I’m not sure if ‘defining moments’ is the exact term I’m looking for here, but what I’m talking about are those events that become significant and permanent positive memories for us. The ones brought up at family gatherings or mentioned during a discussion with friends about significant life experiences. Everyone has those memories; winning a big game, our first kiss, or the first day at a new school or job site.
From a conservation standpoint, we need people to have ‘defining moments’ that include positive experiences with nature – visceral memories that will pop up in their minds when the topic of conservation arises. When they see a news story about prairies being plowed up at record rates, we need people to remember finding a nest of adorable meadowlark chicks or seeing the incredible and wonderful diversity of invertebrates emerging from a sweep net as a naturalist pointed out particularly interesting individuals.
I’m confident my kids have had plenty of those defining moments. They’ve had enough days at work with me or family trips in nature to ensure a conservation ethic is embedded within their brains. I feel great about that, and any additional experiences now are purely icing on that cake.
However, not everyone has ecologists for parents. Not everyone takes regular family vacations in national parks or even gets the chance to hike through a prairie or woodland in the county they live in. In fact, some people haven’t ever had a positive experience with anything they would consider ‘nature’. That’s a huge problem.
There are lots of ways to get people to care about conservation, including (I hope!) deluging them with pretty photos of birds, flowers, and butterflies, accompanied by fascinating stories about the lives of those organisms. Sharing facts about the importance of nature to the everyday lives of humans is good too, including the ways in which healthy ecosystems provide clean air and water, as well as food and other vital resources we need. However, there’s no substitute for personal experience. A ‘defining moment’ that evokes joy, wonder, and pleasure when it’s remembered later might be the most powerful way there is to create a conservation advocate.

My conviction about the importance of defining moments in nature is why I almost never say no to opportunities to lead tours or otherwise interact with people – especially kids – in prairies or other natural settings. It can be hard to quantify the return on my time investment, of course, but I firmly believe in the value of helping people have positive and memorable experiences in nature. If I have to do that 3-5 kids at a time, so be it. However, it’s nice to know countless others are working on this same effort.

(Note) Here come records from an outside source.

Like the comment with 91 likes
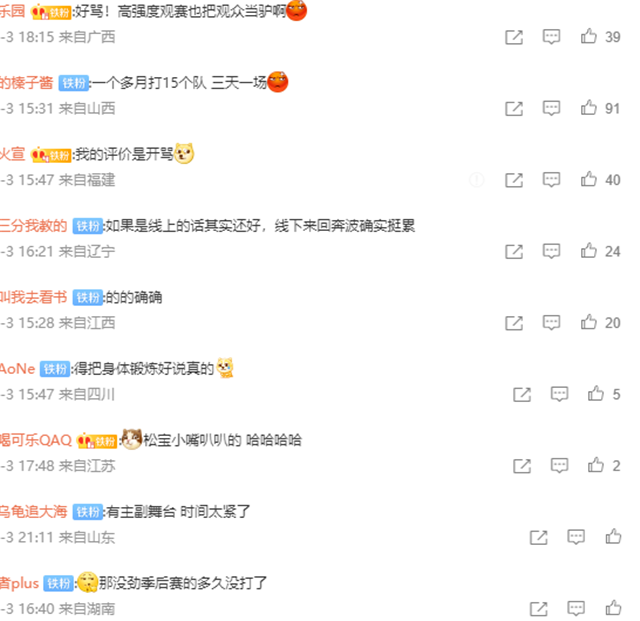Screen dimensions: 640x621 coord(589,108)
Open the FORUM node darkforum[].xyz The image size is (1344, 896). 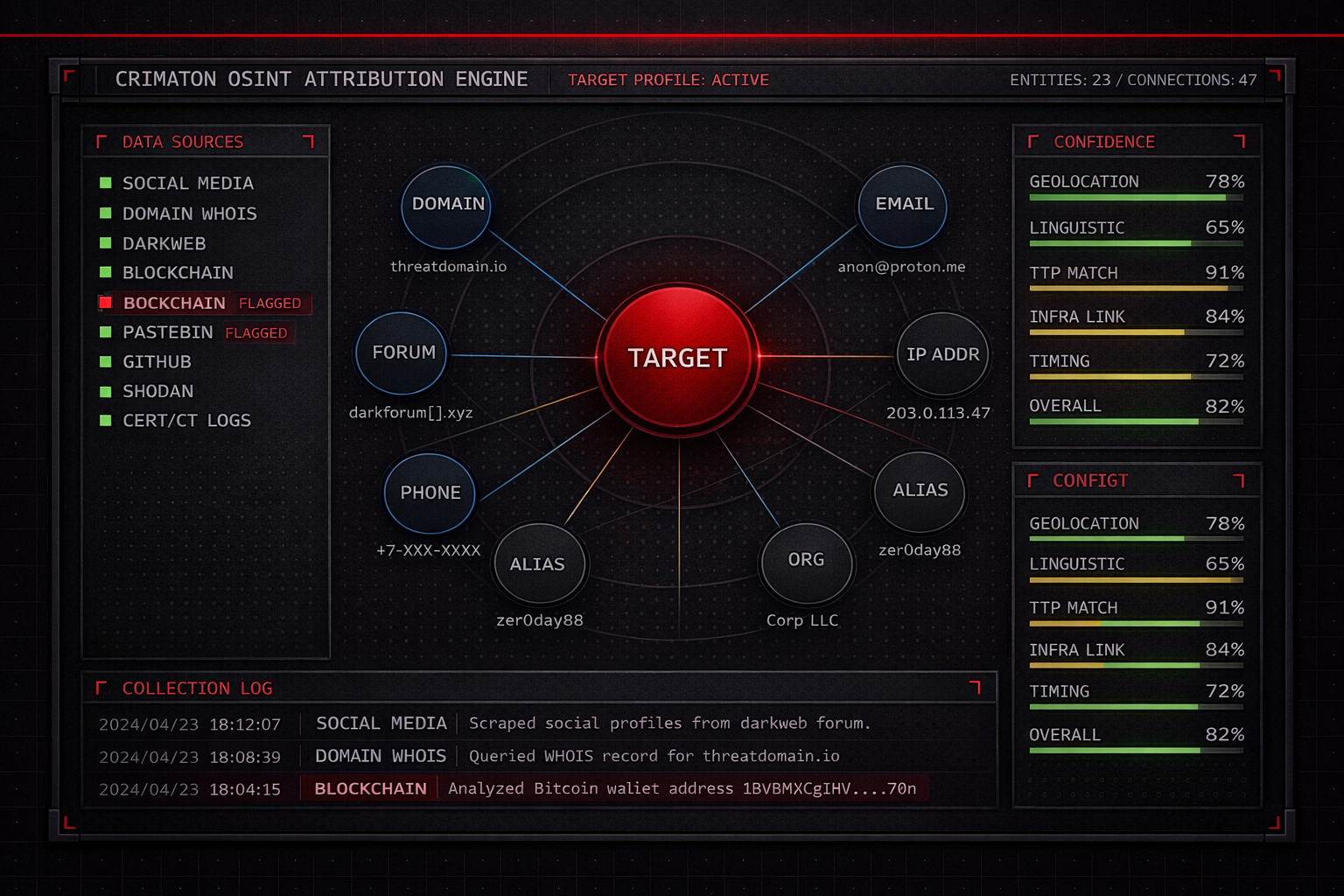coord(400,354)
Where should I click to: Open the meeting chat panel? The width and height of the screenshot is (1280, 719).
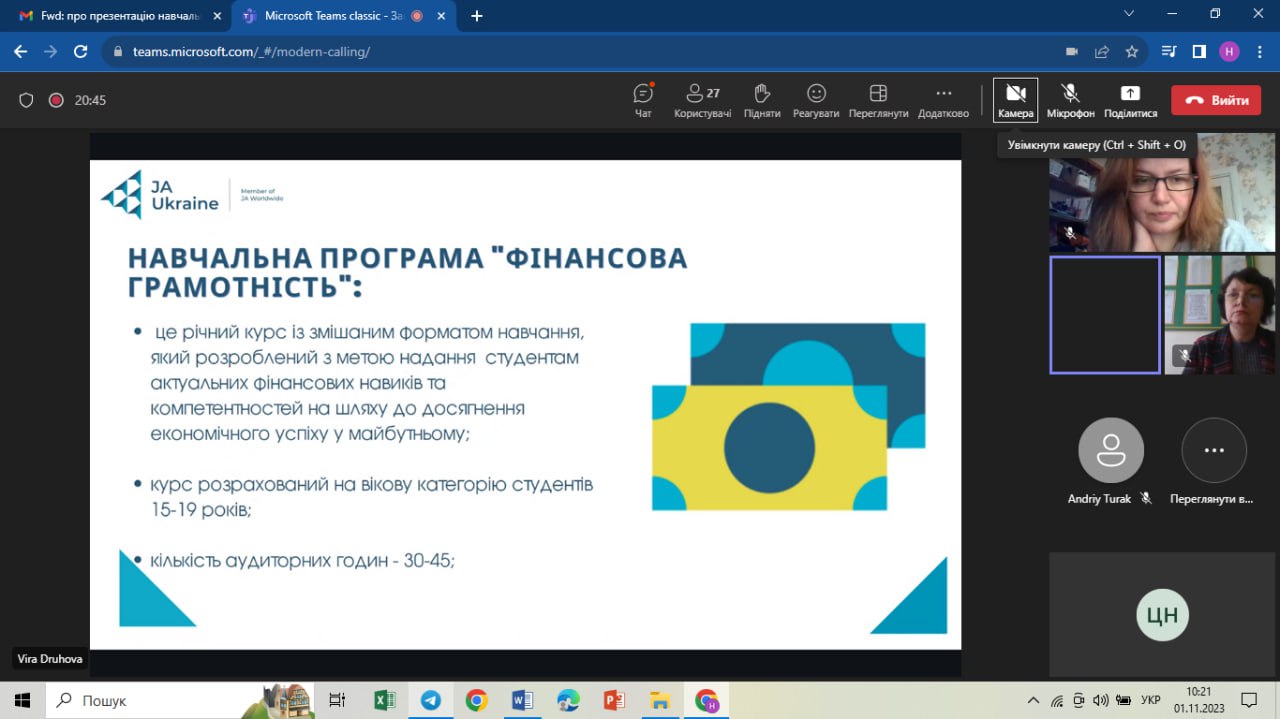coord(643,99)
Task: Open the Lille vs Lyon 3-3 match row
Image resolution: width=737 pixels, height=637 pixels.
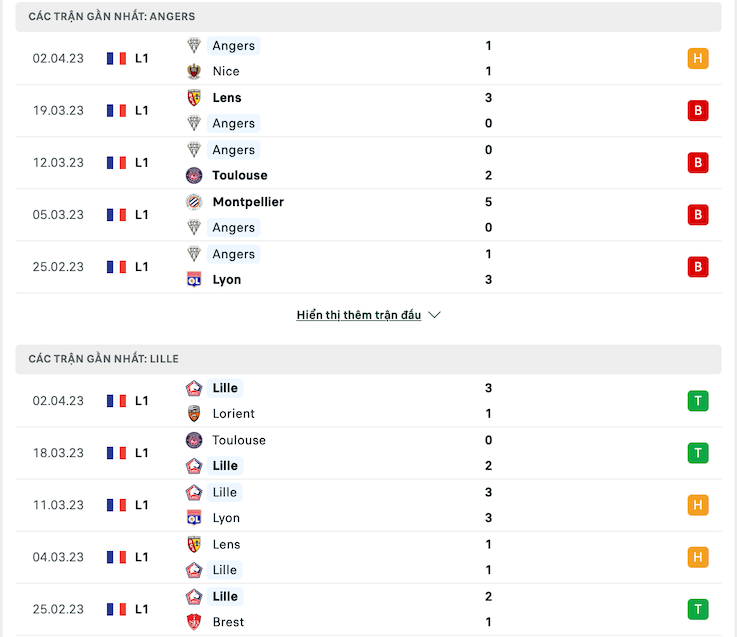Action: tap(368, 505)
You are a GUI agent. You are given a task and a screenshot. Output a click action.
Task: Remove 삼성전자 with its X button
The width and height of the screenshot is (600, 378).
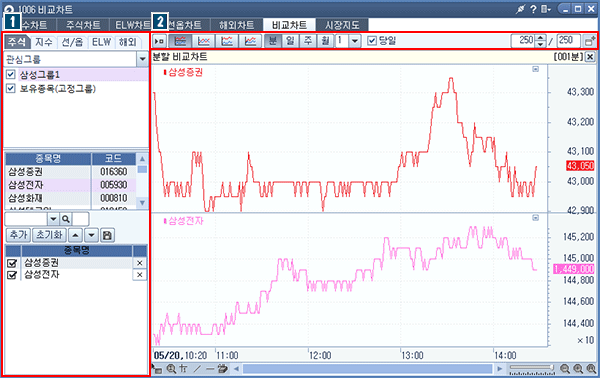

During college, I worked as a teacher/naturalist at a local nature center, and regularly led groups of kids and adults on discovery hikes along the center’s trails. We did other programming too, but most of my favorite memories come from hikes for which the main objective was to simply explore and discover – and my role was to facilitate that and help interpret what the hikers found.

I’d love to know what memories stuck in the minds of the kids I interacted with back then. Do they still remember watching a spider wrap up a grasshopper in its web? Do they remember seeing the leaves of sensitive briar fold up when they touched them? Can they still hear the sounds of birds, bees, katydids, and countless other creatures that surrounded us while we closed our eyes and tried to just listen deeply?

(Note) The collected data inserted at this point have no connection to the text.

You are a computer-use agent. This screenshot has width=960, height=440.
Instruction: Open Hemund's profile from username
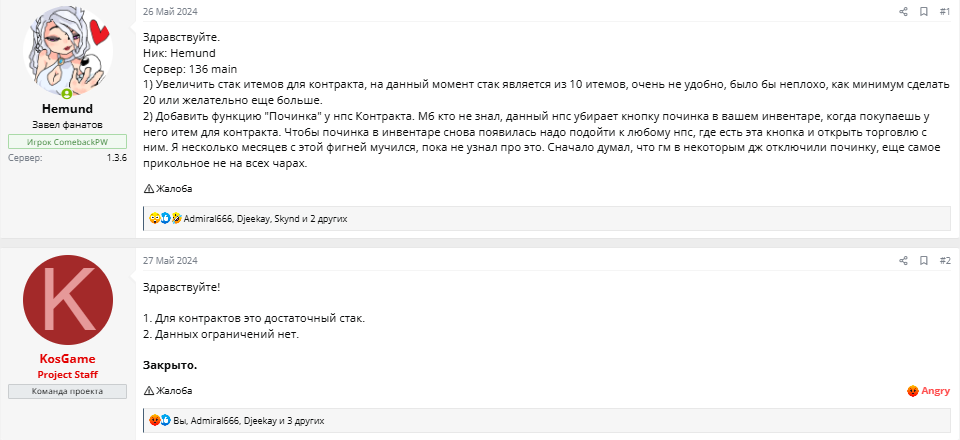[68, 108]
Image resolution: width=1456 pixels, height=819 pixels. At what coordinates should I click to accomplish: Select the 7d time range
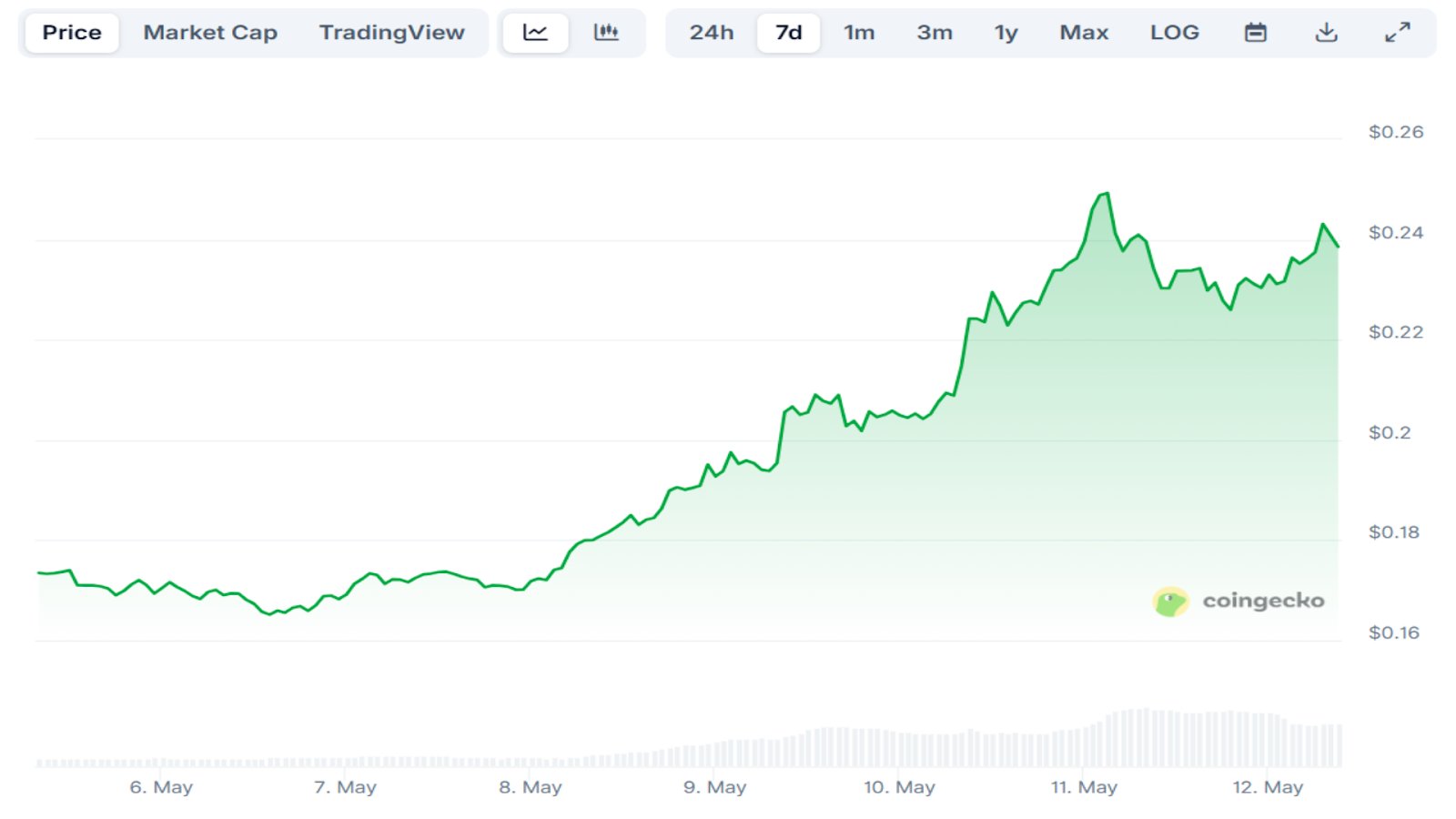tap(788, 33)
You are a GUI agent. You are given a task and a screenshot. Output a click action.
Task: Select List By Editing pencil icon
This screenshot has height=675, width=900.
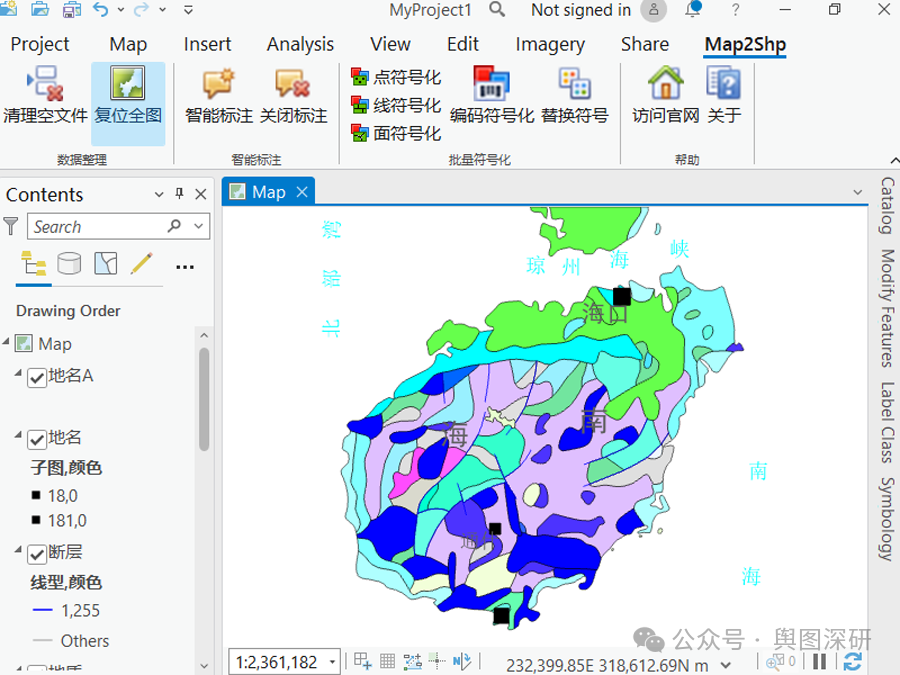141,264
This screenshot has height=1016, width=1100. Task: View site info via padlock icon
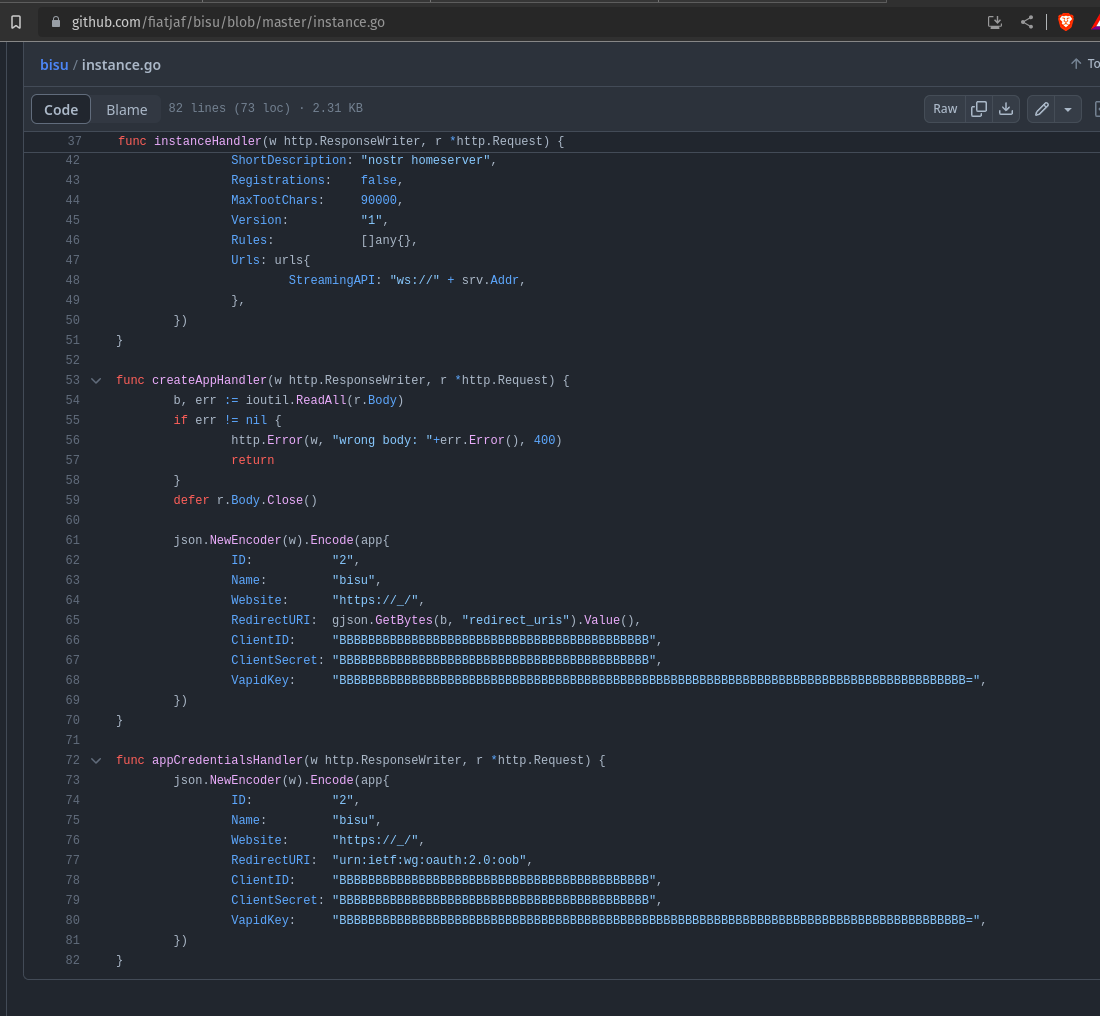[x=56, y=22]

Since those days at the nature center, my opportunities to help kids and adults create defining moments have been much more sporadic, but I still see them as a key part of my conservation career. When I lead tours or workshops on plant identification or prairie management, I will always stop to admire and rhapsodize about a toad, spider, grasshopper, or anything else we come across that I think might be of interest to my audience. I never know what might lodge in someone’s brain and become one of the ‘defining moments’ that turns them into a conservation advocate.